• [Tasks and exercises]
**1)** In the blog post about BTS and American fans, can you reproduce word for word the stretch from "And, not to" through "that they’re consuming."?
**2)** In the blog post about BTS and American fans, shorten the paragraph beginning "And, not to brag, but I think" and keep its main facts.
**3)** What might come next in the blog post about BTS and American fans? Extend it from where it stops.

• [Given passage]
=== Begin Enclosure ===

A few more hundred words on idols, American delusions, and my newfound love of BTS.
One of the topics I’ve written the most about is on the complicated morality of being an American and appreciating pop culture from other cultures and countries. Even though I’ve written hundreds and hundreds (and hundreds) of words on the topic, I feel the need to dip back into the well after my binge of BTS and Korean pop-related #content this week. Almost ten years ago now I wrote this in a blog post:
As a white person, I need to be aware of how I am consuming popular cultures from other parts of the world. Exoticism and cultural appropriation--such as Gwen Stefani's "Harajuku Girls"--are traps too easy to fall into. But there is a big difference between hitting up the local Indian theatre to go to a film and wearing a sari to a formal event; a difference between getting your hands henna'ed at a street fair and Natalie Portman as a "Bollywood princess" in a music video. As the Internet flattens out the plane of popular culture, I don't think there is anything wrong with non-desi people watching Bollywood films just as people around the world watch Hollywood. America and the west don't have a monopoly on the global popular culture. People should be free to like Tom Cruise, Shahrukh Khan, Bae Yong Joon, or Kimura Takuya no matter WHERE they are from.
And, not to brag, but I think most of what I wrote holds up today when it comes to American appreciating Korean pop cultural exports. As people may or may not be aware, BTS spent the last couple of months on an American press blitz. Reading through the articles from mainstream American publications on BTS, watching their talk show appearances, as well as listening to podcasts and reading articles and comments from American K-pop fans, what comes through loud and clear to me are two things. 1) The story of BTS in the American press is not the group itself or their music or even K-Pop but in gawking at the hysterical fans. 2) A large number of international K-Pop fans are consuming the cultural products being exported with little or no context for what it is exactly that they’re consuming.
Let me tackle the first one first. I freely admit to being outside the American pop culture bubble. I don’t find much of what we produce here (nor how we talk about it) spiritually or artistically satisfying.

=== End Enclosure ===

• [Dataset]
=== Begin Enclosure ===

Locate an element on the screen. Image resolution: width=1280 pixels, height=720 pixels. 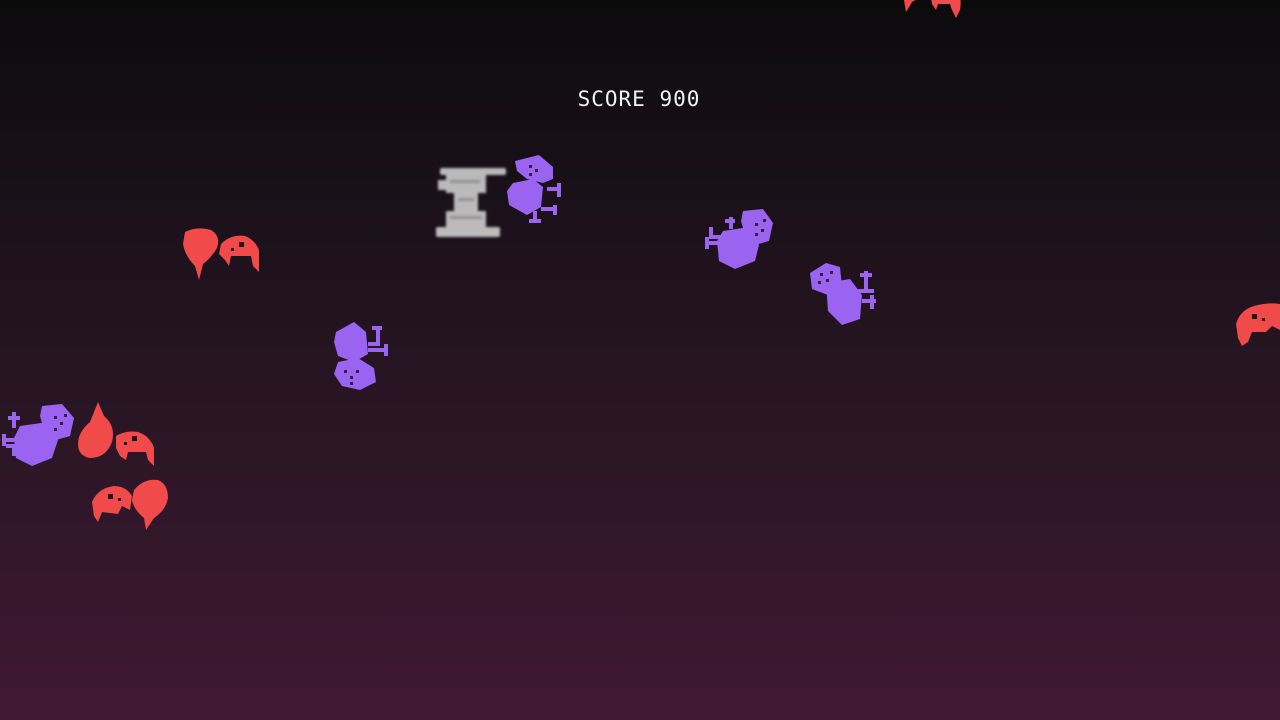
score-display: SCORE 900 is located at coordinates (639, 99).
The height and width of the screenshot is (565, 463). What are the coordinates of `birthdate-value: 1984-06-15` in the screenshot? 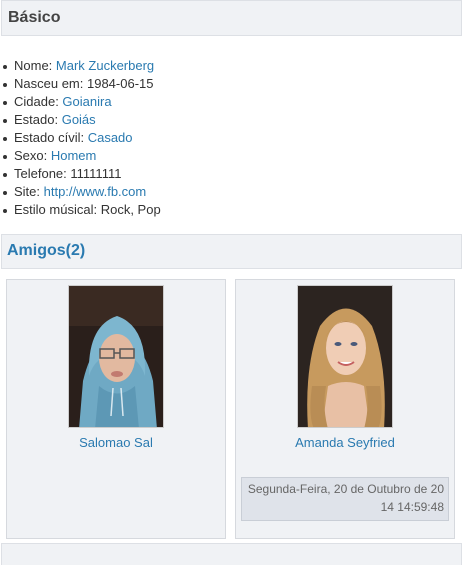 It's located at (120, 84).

=== End Enclosure ===
=== Begin Enclosure ===

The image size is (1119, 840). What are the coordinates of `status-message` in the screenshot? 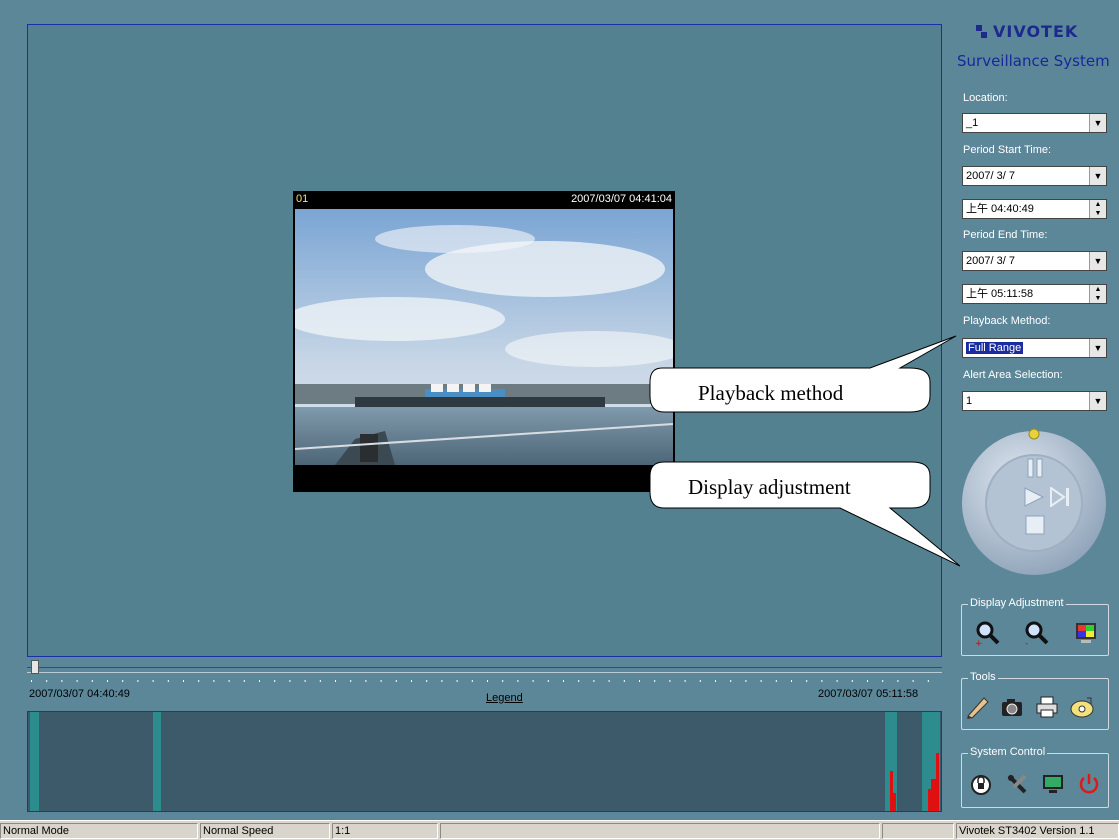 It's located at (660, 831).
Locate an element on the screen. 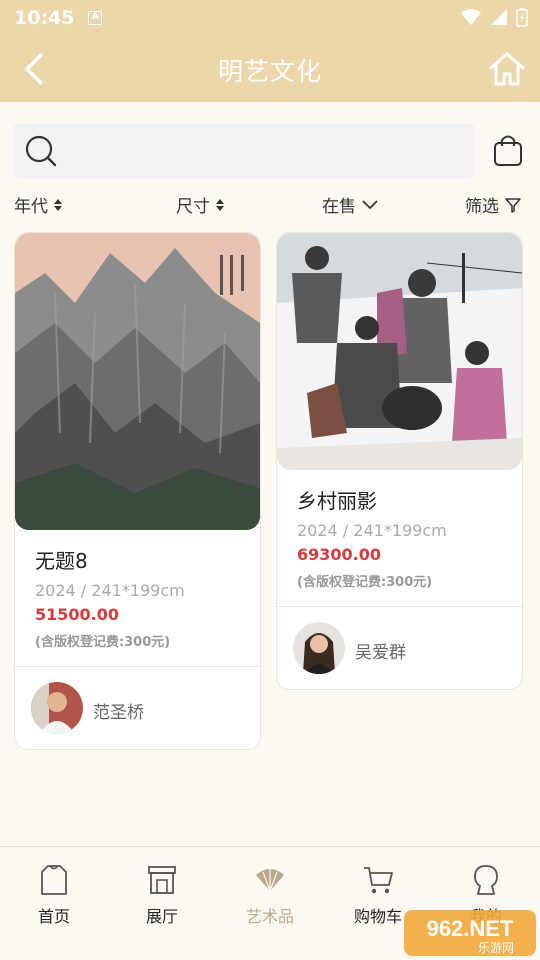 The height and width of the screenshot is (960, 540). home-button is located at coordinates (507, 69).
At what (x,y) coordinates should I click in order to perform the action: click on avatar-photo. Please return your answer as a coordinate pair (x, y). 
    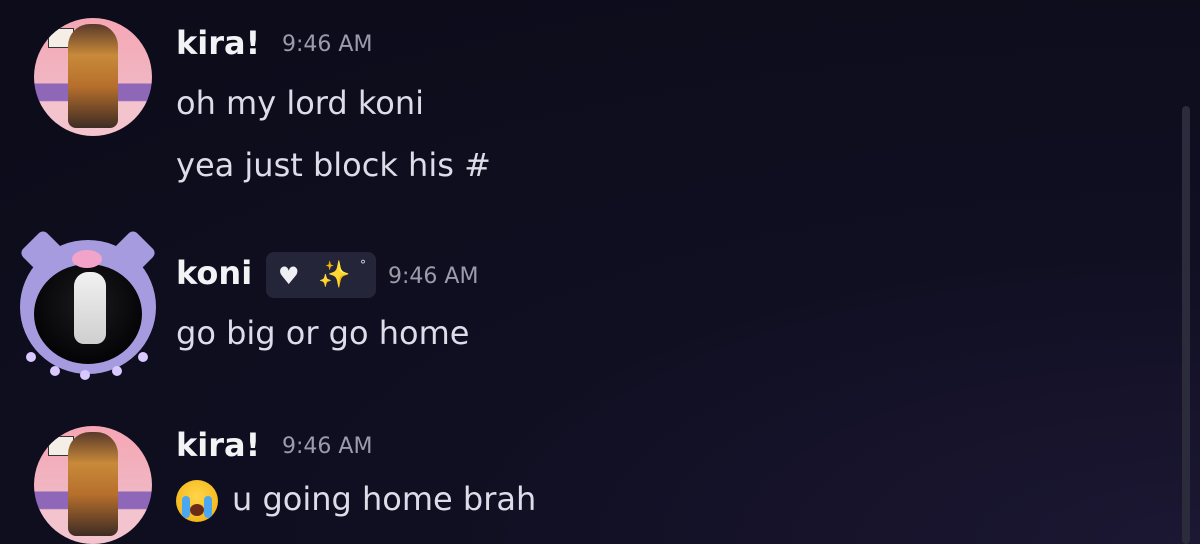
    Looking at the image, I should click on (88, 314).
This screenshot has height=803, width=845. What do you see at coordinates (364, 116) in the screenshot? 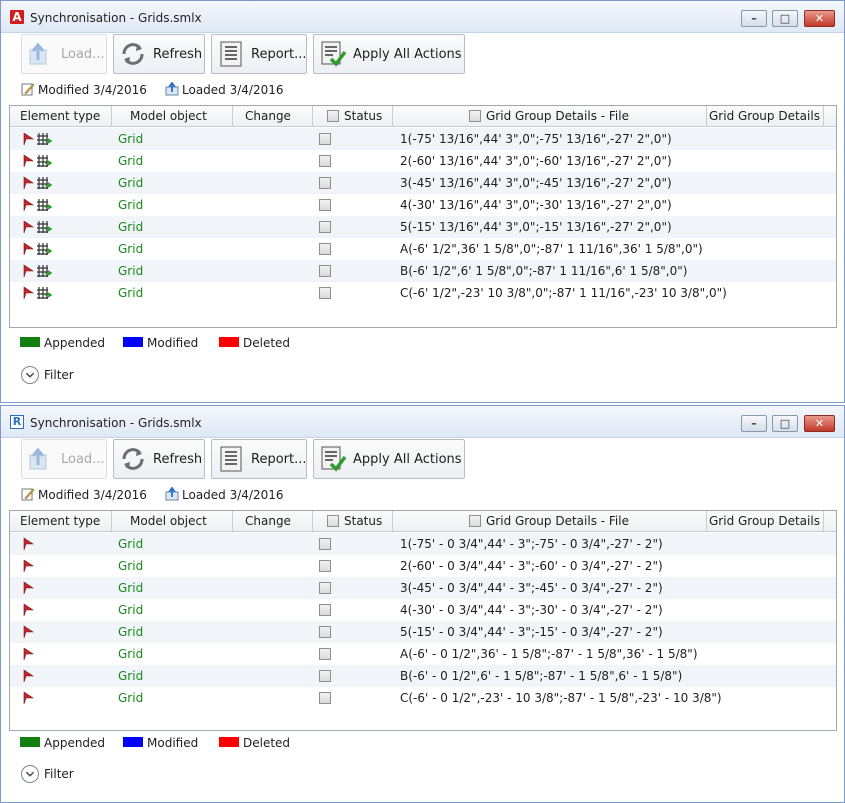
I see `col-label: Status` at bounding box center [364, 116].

=== End Enclosure ===
=== Begin Enclosure ===

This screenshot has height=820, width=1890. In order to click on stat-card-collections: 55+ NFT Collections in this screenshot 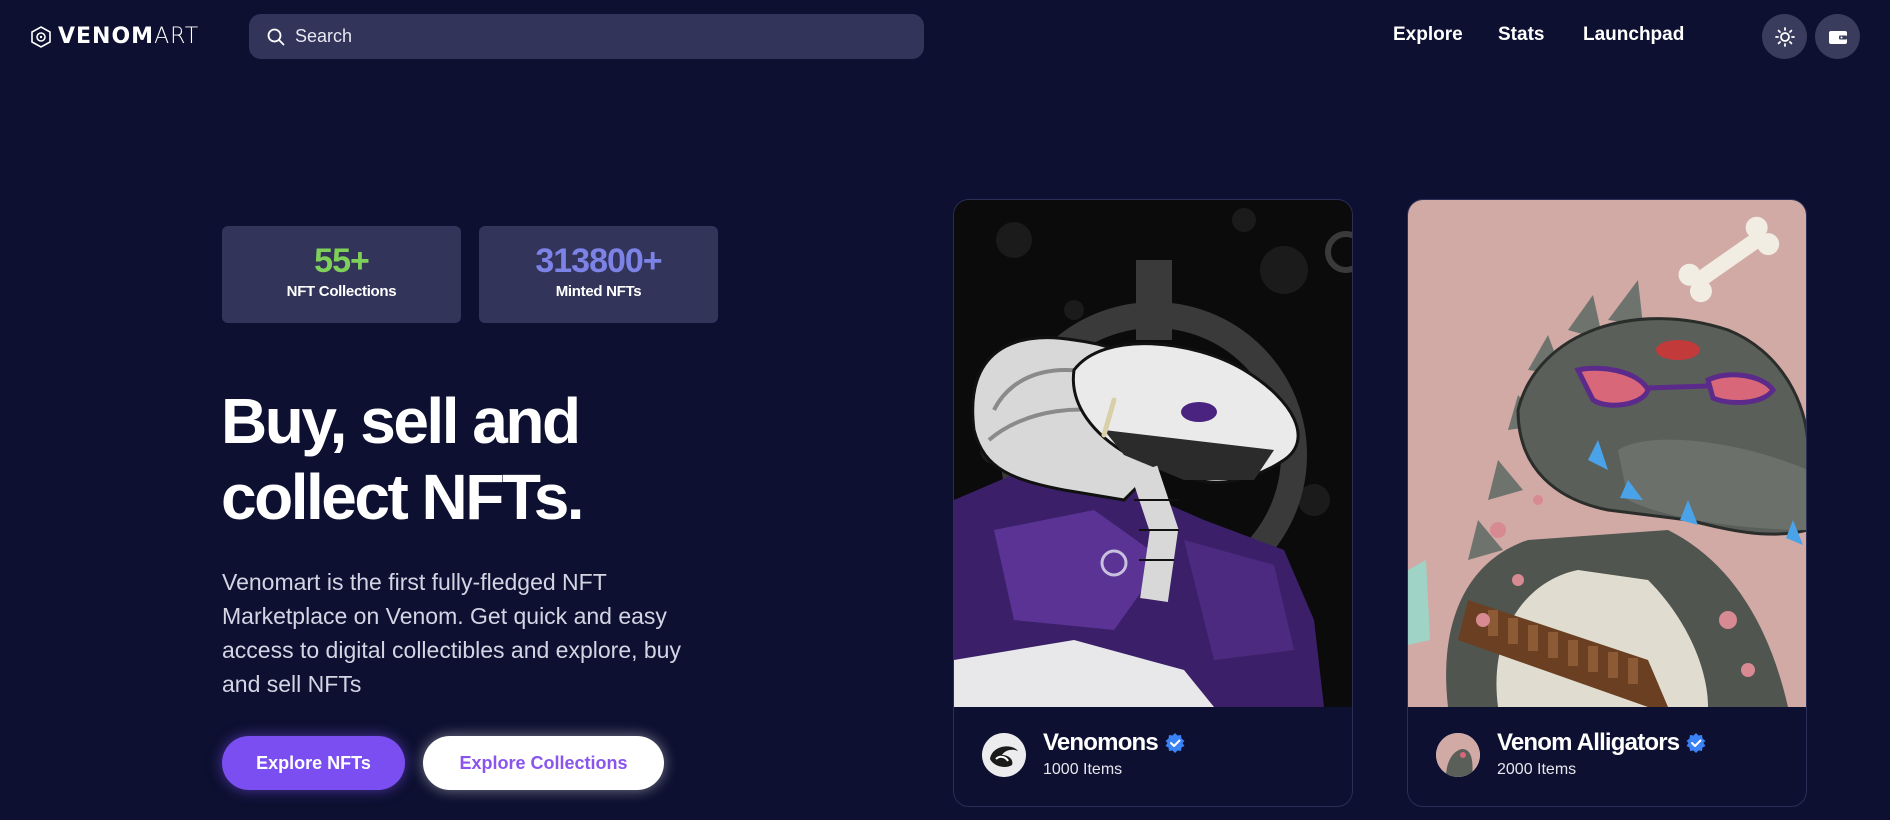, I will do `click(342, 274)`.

=== End Enclosure ===

• [Answers by task]
**1)**
And, not to brag, but I think most of what I wrote holds up today when it comes to American appreciating Korean pop cultural exports. As people may or may not be aware, BTS spent the last couple of months on an American press blitz. Reading through the articles from mainstream American publications on BTS, watching their talk show appearances, as well as listening to podcasts and reading articles and comments from American K-pop fans, what comes through loud and clear to me are two things. 1) The story of BTS in the American press is not the group itself or their music or even K-Pop but in gawking at the hysterical fans. 2) A large number of international K-Pop fans are consuming the cultural products being exported with little or no context for what it is exactly that they’re consuming.

**2)** The writer thinks their earlier views still apply to Americans enjoying Korean pop culture. BTS recently finished a months-long American press blitz. From mainstream coverage, talk show appearances, podcasts, and fan commentary, the writer draws two conclusions. First, the American press focuses less on BTS, their music, or K-Pop than on gawking at hysterical fans. Second, many international K-Pop fans consume these exports with little or no context.

**3)**
(Look at the conversation around mediocre films like the new Star Wars movie. It’s all about rushing to identify tropes, overly cleverpants discussion of Star Wars as a piece of corporate property, incredibly obnoxious Neil Degrasse Tyson-style “well actually” about plotholes, dullards crafting elaborate metaphors about contemporary politics, and so on. Very little about how it made people feel or the artistry (and lack thereof) in the film itself, which is what I care about.)
So, long story short, BTS came to my attention as something other than a group with some catchy tunes when I watched them on the 2017 Music Station Super Live a few weeks ago.
(I absolutely just bought a knock-off version of J-Hope's (far right) Gucci sweater. Do not underestimate my fangirl skills.)
Music Station Super Live is the annual end-of-the-year Japanese music extravaganza put on by TV Asahi’s weekly live music show Music Station and features performances from a mixture of veteran artists, up-and-comers with a breakout hit, novelty acts, and so on. (And if I’m looking at these numbers correctly had something like double the viewership of the American Music Awards.) The Japanese entertainment industry is generally very reluctant to promote Korean products so for BTS to be invited on to the super-duper end of the year show meant that they had something really special going on. And… spoiler alert: They really did. I thought they were delightful.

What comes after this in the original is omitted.